Электронная библиотека


Загрузка...





Главная » Электронная библиотека » ДОМАШНЯЯ БИБЛИОТЕКА » Познавательная электронная библиотека

Кризисное управление и Международный валютный фонд

Кризис представляется свойственным современной глобальной экономической системе, как и ее чрезвычайный рост. С 1980 года они возникали с нарастающей частотой – в Латинской Америке в 1980‑е годы, в Мексике в 1994 году, в Юго‑Восточной Азии в 1997 году, в России в 1998 году, в Бразилии в 1999 году. И каждый был более страшным по сравнению с предшествующим. Он нес с собой все большие риски распространения вширь. Каждый при этом был на то время преодолен гораздо быстрее, чем казалось возможным в разгар кризиса, но уже почти совсем на краю пропасти. Каждый кризис показывал, что международная экономическая система, возможно, более живуча, чем предсказуема.

Международная финансовая система часто ведет себя, как те генералы из пословицы, которые учатся на уроках последней войны, но не могут предвидеть последующие войны. После 1980‑х годов финансовые институты научились быть внимательными при кредитовании правительств. В итоге кризис 1990‑х годов коснулся избыточного кредитования частного сектора или спекулятивных инструментов на фондовом рынке и рынке облигаций. В первом десятилетии XXI века урок фондов рискованного инвестирования был в основном хорошо выучен; инвесторы стали осторожнее в отношении простых форм рискованных финансовых операций. Спекулятивные излишества 1990‑х годов не повторятся один в один. С другой стороны, опыт учит, что то, что будет считаться рискованными спекуляциями через несколько лет, представляется сравнительно безопасным сегодня или вообще не будет привлекать капитал. Тогда возникает вопрос: какие скрытые районы волатильности, или неопределенных ценовых изменений, существуют в плане современного воздействия на финансовые системы? Является ли оптоволокно для следующего десятилетия тем самым, чем являлось высотное офисное здание в Хьюстоне в 1980‑е годы?

Разные кризисы 1990‑х годов показывают уязвимость международной финансовой системы. Хотя каждый кризис имеет свой собственный пусковой механизм, у любого из них есть тенденция иметь одну и ту же категорию мотивов и причин. Тут и изменения в международной обстановке, и неспособность малых экономик установить соотношение между притоком капитала и своими собственными долгосрочными потребностями. Можно говорить о кредитной политике заимодавцев, которая оказывается в ретроспективе совершенно неразумно расточительной (но только в ретроспективе), и о политике крупных стран, проводимой без должной озабоченности (или понимания) по поводу ее воздействия на экономику развивающихся стран.
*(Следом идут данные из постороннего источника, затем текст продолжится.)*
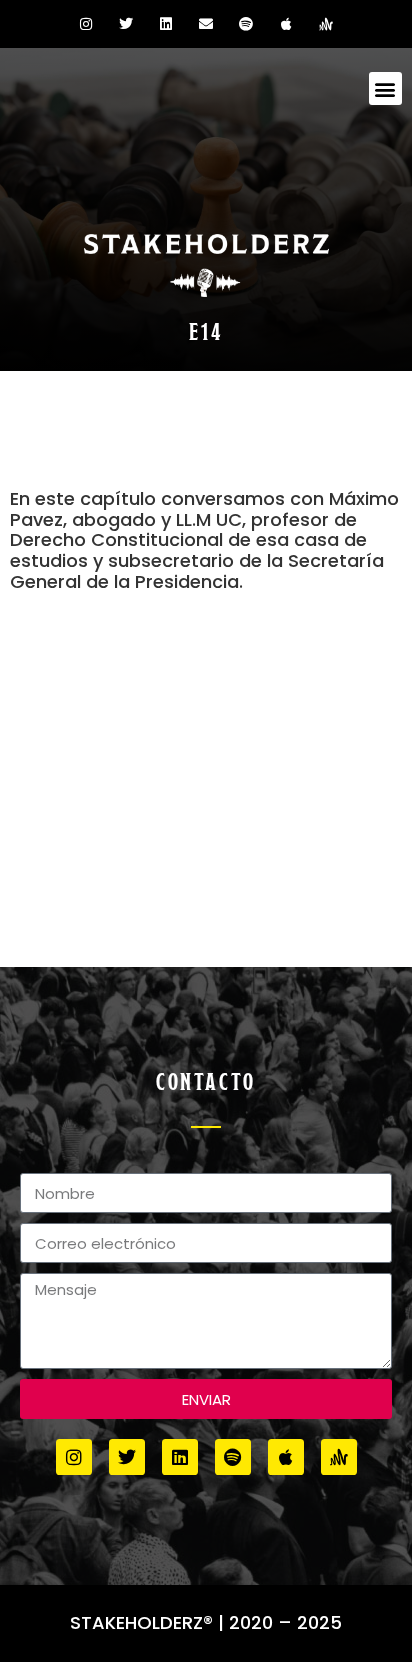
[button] (385, 88)
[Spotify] (246, 24)
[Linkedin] (166, 24)
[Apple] (286, 24)
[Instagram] (86, 24)
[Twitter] (126, 24)
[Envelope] (206, 24)
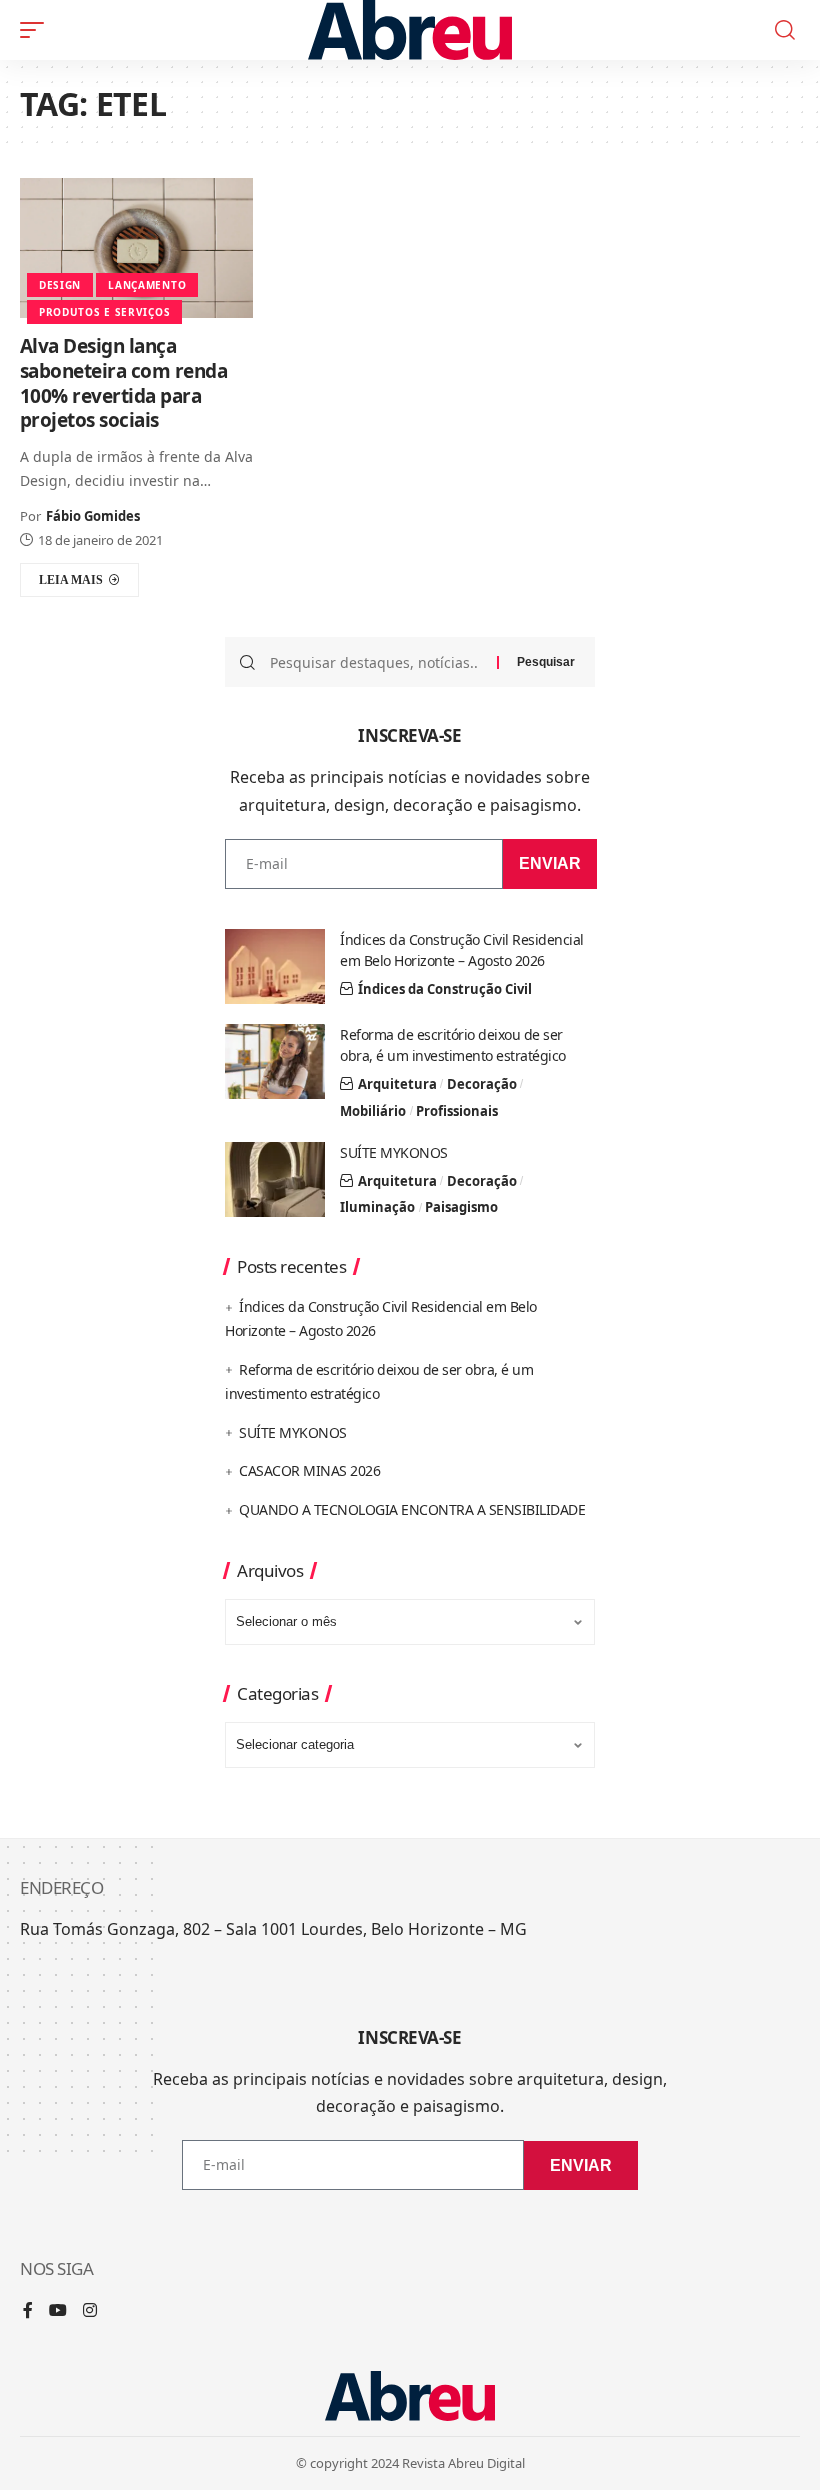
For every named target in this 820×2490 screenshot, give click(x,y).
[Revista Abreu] (410, 30)
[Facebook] (28, 2311)
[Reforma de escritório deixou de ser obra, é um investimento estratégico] (275, 1061)
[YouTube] (58, 2311)
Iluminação (377, 1207)
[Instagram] (90, 2311)
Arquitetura (397, 1084)
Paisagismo (461, 1207)
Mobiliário (373, 1111)
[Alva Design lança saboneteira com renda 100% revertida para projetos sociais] (136, 248)
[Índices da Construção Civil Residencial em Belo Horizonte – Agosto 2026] (275, 966)
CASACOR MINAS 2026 (309, 1470)
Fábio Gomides (93, 516)
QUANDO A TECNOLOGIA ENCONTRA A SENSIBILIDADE (412, 1509)
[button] (37, 30)
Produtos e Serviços (104, 312)
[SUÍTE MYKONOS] (275, 1179)
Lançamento (147, 285)
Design (60, 285)
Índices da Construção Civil (445, 989)
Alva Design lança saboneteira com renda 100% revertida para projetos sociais (124, 383)
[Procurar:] (376, 662)
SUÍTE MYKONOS (394, 1152)
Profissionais (457, 1111)
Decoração (482, 1084)
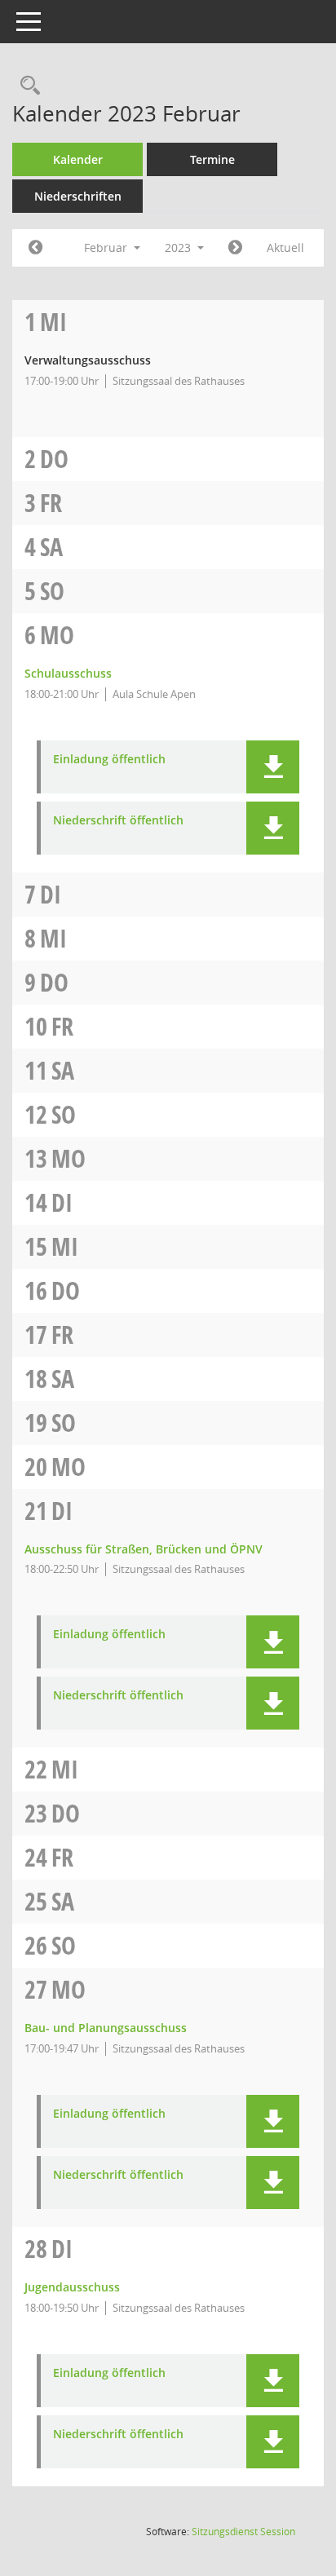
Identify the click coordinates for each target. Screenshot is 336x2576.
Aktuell (285, 247)
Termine (212, 159)
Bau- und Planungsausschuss (105, 2027)
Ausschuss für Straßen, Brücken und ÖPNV (143, 1549)
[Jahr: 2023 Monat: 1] (35, 248)
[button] (272, 766)
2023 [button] (179, 247)
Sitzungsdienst (243, 2531)
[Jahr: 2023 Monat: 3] (235, 248)
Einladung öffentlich (109, 760)
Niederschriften (78, 196)
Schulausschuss (68, 673)
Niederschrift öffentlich (118, 821)
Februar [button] (107, 247)
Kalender (78, 159)
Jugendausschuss (72, 2287)
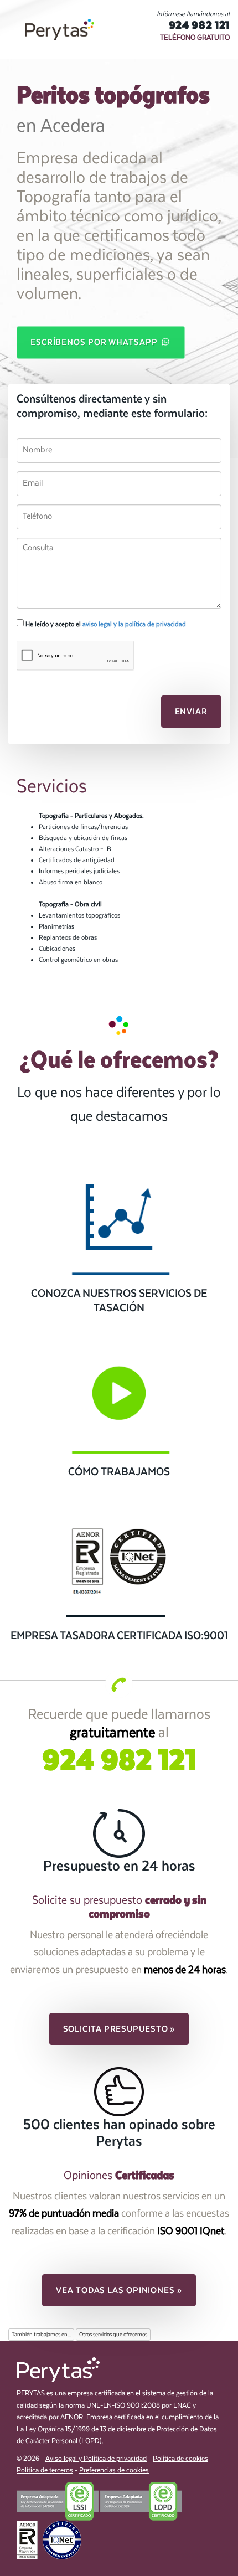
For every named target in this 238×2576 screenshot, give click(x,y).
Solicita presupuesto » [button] (119, 2029)
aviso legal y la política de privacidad (134, 624)
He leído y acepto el (105, 624)
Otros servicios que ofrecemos (113, 2334)
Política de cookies (180, 2459)
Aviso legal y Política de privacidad (96, 2459)
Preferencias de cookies (114, 2470)
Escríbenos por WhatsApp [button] (95, 342)
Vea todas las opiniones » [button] (119, 2290)
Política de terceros (45, 2470)
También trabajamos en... (41, 2334)
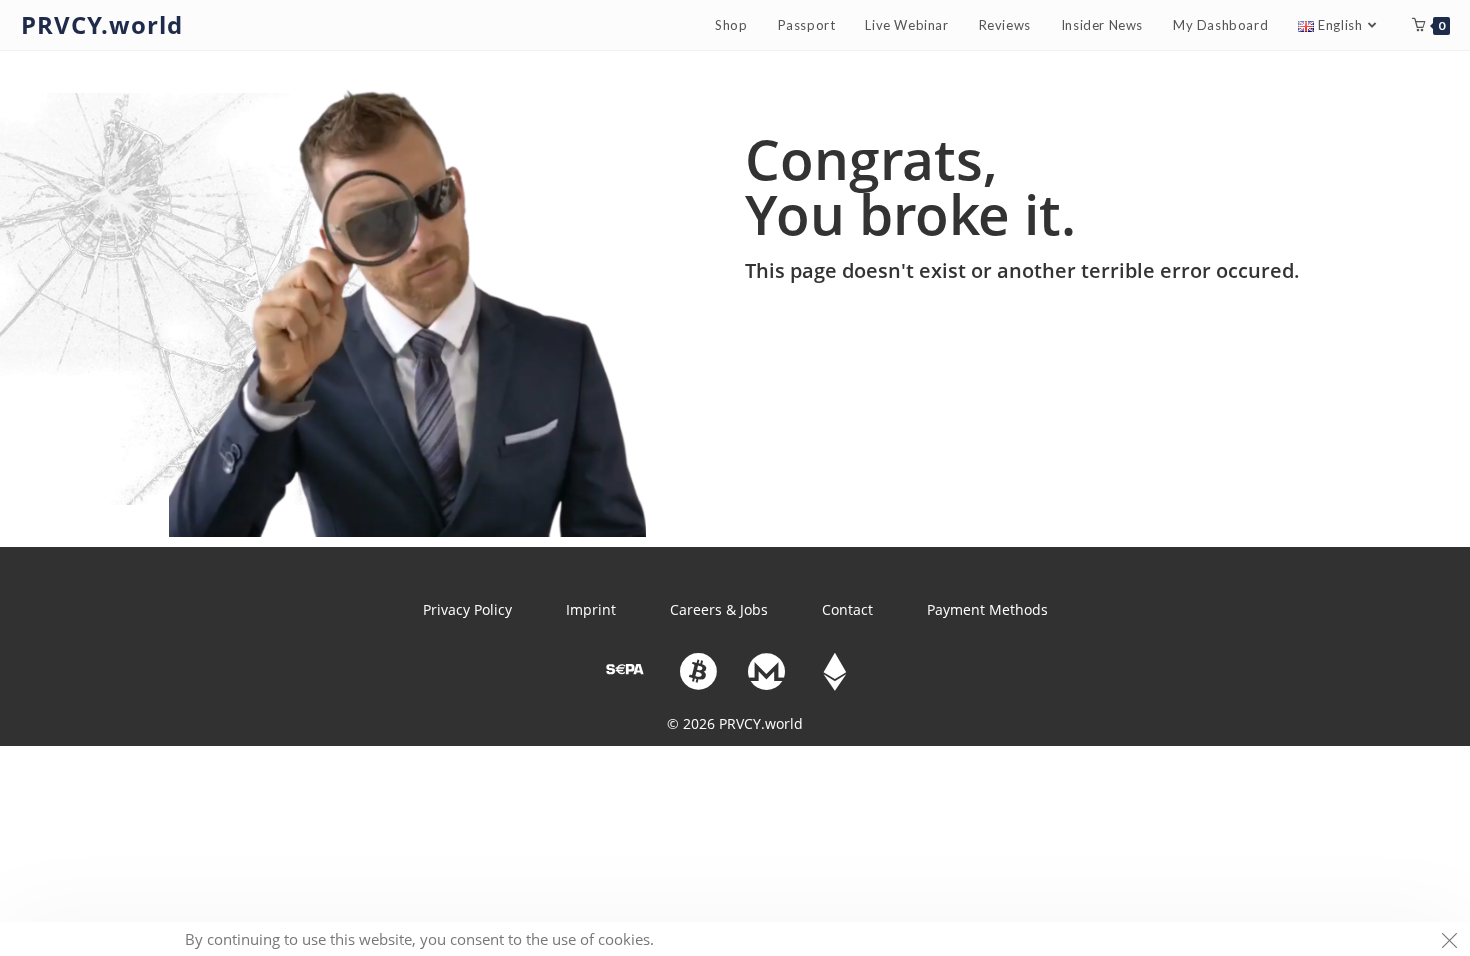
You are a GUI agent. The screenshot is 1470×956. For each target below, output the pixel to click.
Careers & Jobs (719, 609)
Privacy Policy (467, 609)
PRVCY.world (102, 24)
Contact (847, 609)
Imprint (591, 609)
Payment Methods (987, 609)
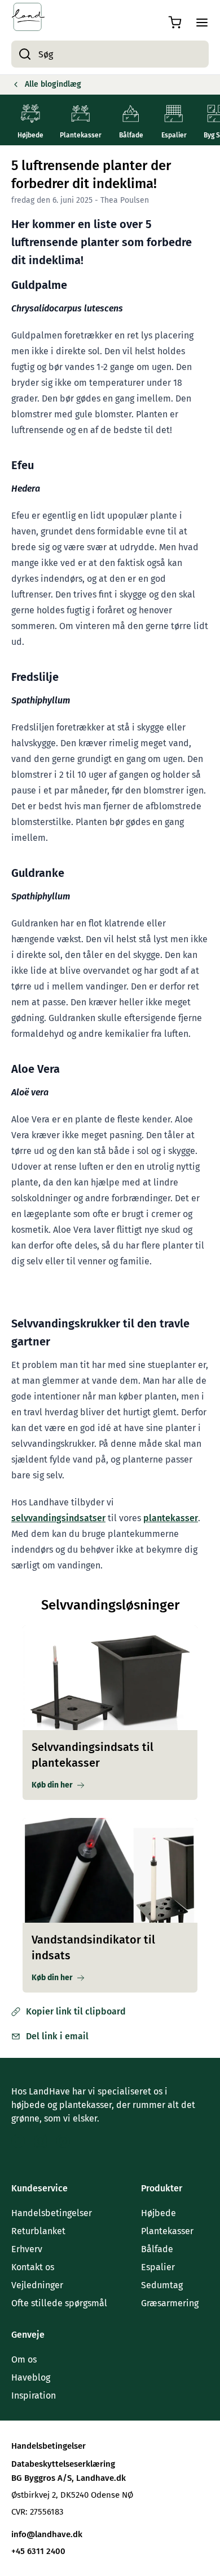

Повышения процентной ставки в США помогали преодолеть кризис в Латинской Америке в 1980 и 1994 годах, в то время как неожиданное повышение стоимости доллара США стало одной из причин кризиса в Юго‑Восточной Азии в 1997 году. Каждый кризис был отягощен изменениями в соотношении стоимости главных валют – доллара, евро (или немецкой марки до создания евро) и иены. Оказалось, что малые экономики новообразованных стран не в состоянии иметь дело с этими колебаниями и должны принимать в основном пассивно все их последствия, которые они нагромоздили, пытаясь поддерживать фиксированный обменный курс.

В 1990‑е годы еще два новых изменения в международной обстановке повлияли на ситуацию в странах Юго‑Восточной Азии: первое – это появление Китая как крупного источника дешевой продукции и второе – длительная стагнация японской экономики. Рост китайской экономики привнес новую и значительную конкуренцию странам Юго‑Восточной Азии, в то время как японский спад привел к сокращению их рынков (или, по крайней мере, не дал им возможности расти).

Связующим элементом как латиноамериканского, так и азиатского кризисов стала излишняя готовность кредиторов идти на риски. В 1970‑е годы это происходило потому, что они считали, что риск неплатежеспособности суверенного государства – кредиты странам – имел минимальные шансы получить дефолт. К 1990‑м годам они уже узнали этот урок и выдавали кредиты частному сектору, рассчитывая на темпы роста стран‑заемщиков и на подушку безопасности международной финансовой системы для уменьшения риска. Одной из причин такого безрассудного кредитования была острая конкуренция. Кредиторы были озабочены тем, что они отстанут от своих конкурентов, а у них были преимущества опыта предыдущих кризисов, которые все заканчивались своего рода спасительным выходом из кризиса.

А потом, тоже к 1990‑м годам, природа кредиторов изменилась, но это из жизненного опыта трудно было уяснить. В 1970‑е года банки предоставляли капитал; в 1980‑е и 1990‑е годы это были по большей части корпорации или инвестиционные фонды. Корпорации предоставляли прямые инвестиции; фонды вкладывали в акции и облигации.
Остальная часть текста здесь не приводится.